Motivic DT invariants:

$DT_\mathfrak{X}^{(k),\mathrm{mot}}(\mu) = \int_\mathfrak{X} (\mathbb{L}^{1/2} - \mathbb{L}^{-1/2})^k \epsilon_\mathfrak{X}^{(k)}(\mu) \nu_\mathfrak{X}^{\mathrm{mot}}$

where $\epsilon_\mathfrak{X}^{(k)}(\mu)$ is constructed via Möbius inversion in the Hall category, and $\nu_\mathfrak{X}$ is the Behrend function (Bu et al., 27 Feb 2025).

Wall-crossing formulae arise from the transformation behavior of invariants under changes in the stability measure $\mu$ , now governed by the action of the Hall algebra on motivic data.
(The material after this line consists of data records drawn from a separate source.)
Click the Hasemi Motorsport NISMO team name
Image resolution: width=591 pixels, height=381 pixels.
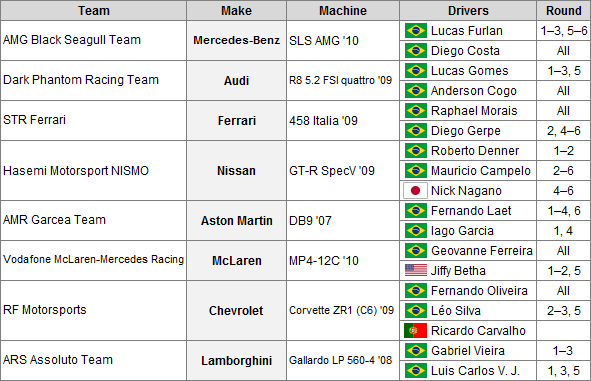click(76, 171)
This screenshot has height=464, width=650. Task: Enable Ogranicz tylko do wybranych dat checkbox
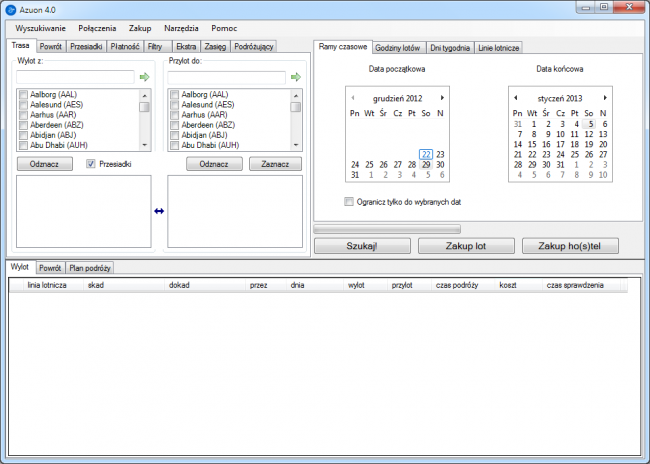click(x=348, y=201)
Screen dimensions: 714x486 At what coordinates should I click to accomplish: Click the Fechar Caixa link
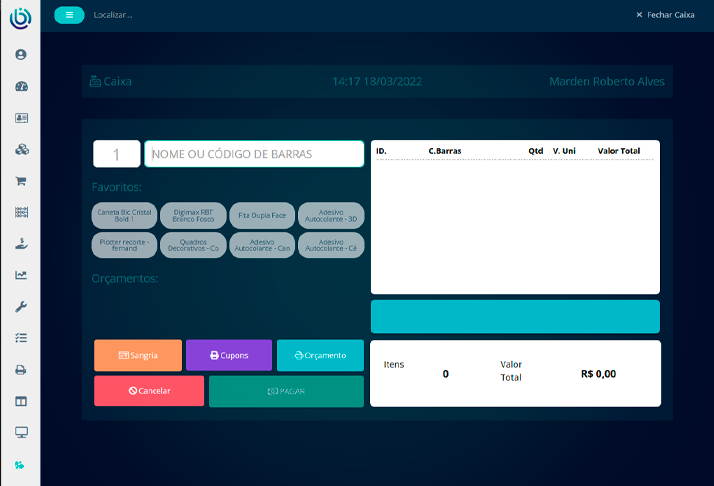click(665, 15)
The generalized no-pole theorem ensures that the motivic integration is finite and well-defined for all (−1)-shifted symplectic stacks (Bu et al., 27 Feb 2025).

6. Derived Category and Stability Conditions Perspective

The moduli stacks of Bridgeland semistable objects in the derived category $\mathcal{D} = D^b(\operatorname{Coh}(X))$ underpin classical DT theory for Calabi–Yau threefolds, but the derived approach allows extension to more general, possibly nonlinear, stacks (Toda, 2014). Bridgeland stability conditions and their spaces encode wall-crossing structure, with associated wall-crossing formulas expressed in quantum torus algebras. The component lattice and stability measure frameworks generalize these moduli-theoretic perspectives, supporting DT invariants independent of linear or abelian embeddings (Bu et al., 27 Feb 2025, Bu et al., 19 Feb 2025).

7. Categorification, Geometry of Stability Spaces, and Joyce Structures

Further categorification is achieved by associating geometric structures, such as Joyce structures, to the space of stability conditions $M = \operatorname{Stab}(\mathcal{C})$ for a chosen Calabi–Yau 3-category. Derived DT invariants control the isomonodromic data of a pencil of flat connections $\mathcal{A}$ on $TM \times \mathbb{P}^1$ , reconstructing DT/BPS wall-crossing as Stokes phenomena (Bridgeland, 2019).

Joyce structures parallel Frobenius manifold structures: they consist of a flat connection, a constant lattice, a skew form, a Joyce function $J$ , and an Euler field, with axioms encoding DT wall-crossing and associativity. Explicit calculations for quivers, geometric categories, and local Calabi–Yau varieties realize DT invariants as Stokes multipliers and encode the enumerative data in holomorphic generating functions (Bridgeland, 2019).

The derived geometry approach, by replacing abelian-category or ambient-critical-locus dependence with (−1)-shifted symplectic structures, stability measures, component lattices, and sheaf-theoretic or motivic tools, enables a uniform and general construction of DT invariants for Artin stacks, offering a robust framework for motivic, cohomological, and categorified enumerative invariants and their wall-crossing behavior (Kinjo, 2021, Bu et al., 27 Feb 2025, Bu et al., 19 Feb 2025, Bridgeland, 2019, Toda, 2014).